Intensity relates to the severity of the earthquake as experienced by an observer. The best known measure is the twelve-stage Modified Mercalli Scale, used on the map to show zones of risk or probability of recurrence. An earthquake of intensity 6 is felt by all, cracks plaster and move furniture. At intensity 8 some chimneys and masonry walls fall, cracks appear on wet ground, and the steering of cars is affected.


Although flooding is not a notable hazard to life and property in South Australia, the State is not completely exempt from the risk. For example, on 2-3 March 1983 the thunderstorm rains that broke one of the most severe recent droughts caused flood and storm damage estimated at about $10 million in Adelaide suburbs, the Barossa Valley and its neighbourhood. Areas subject to particular flood risk are the trench of the River Murray and low-lying portions of the Adelaide Plains.

Locks generally maintain the River Murray at a navigable level. Abnormal flows in the South Australian section of the river occur two to three months after unusually heavy rains or abnormally rapid snow melt in the headwater mountains. There have been four exceptional foods this century when water rose more than 5 metres above pool level at Morgan.
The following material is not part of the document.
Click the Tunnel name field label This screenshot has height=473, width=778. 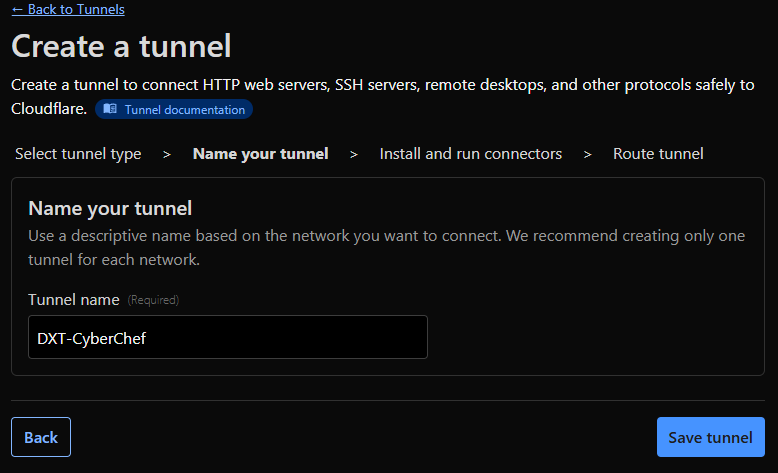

These occurred in 1931, 1973 and 1974. The most destructive flood since European settlement occurred in 1956. This followed an unusual coincidence of high rainfall in the River Darling catchment in Queensland and abnormal autumn rainfall in the River Murray catchment. Throughout July and August there was a frenzy of activity in strengthening old levees, building new sand-bag embankments around towns, pumping stations and irrigation areas, and removing possessions to high ground. The flood peak reached Renmark on 24 August and passed downstream during the next fortnight. The flood volume, nearly five times the normal river flow, caused damage estimated at about $48 million (1985 prices) to farms, orchards, roads and houses. It is estimated that the return-period of a flood of 1956 dimensions is about 140 years and of the 1931 flood about 40 years. In most floods the levees protecting the dairy pastures on the lower River Murray flats have held, but occasional flooding gives benefits of a 'top dressing' of fertile silts and the flushing of salts.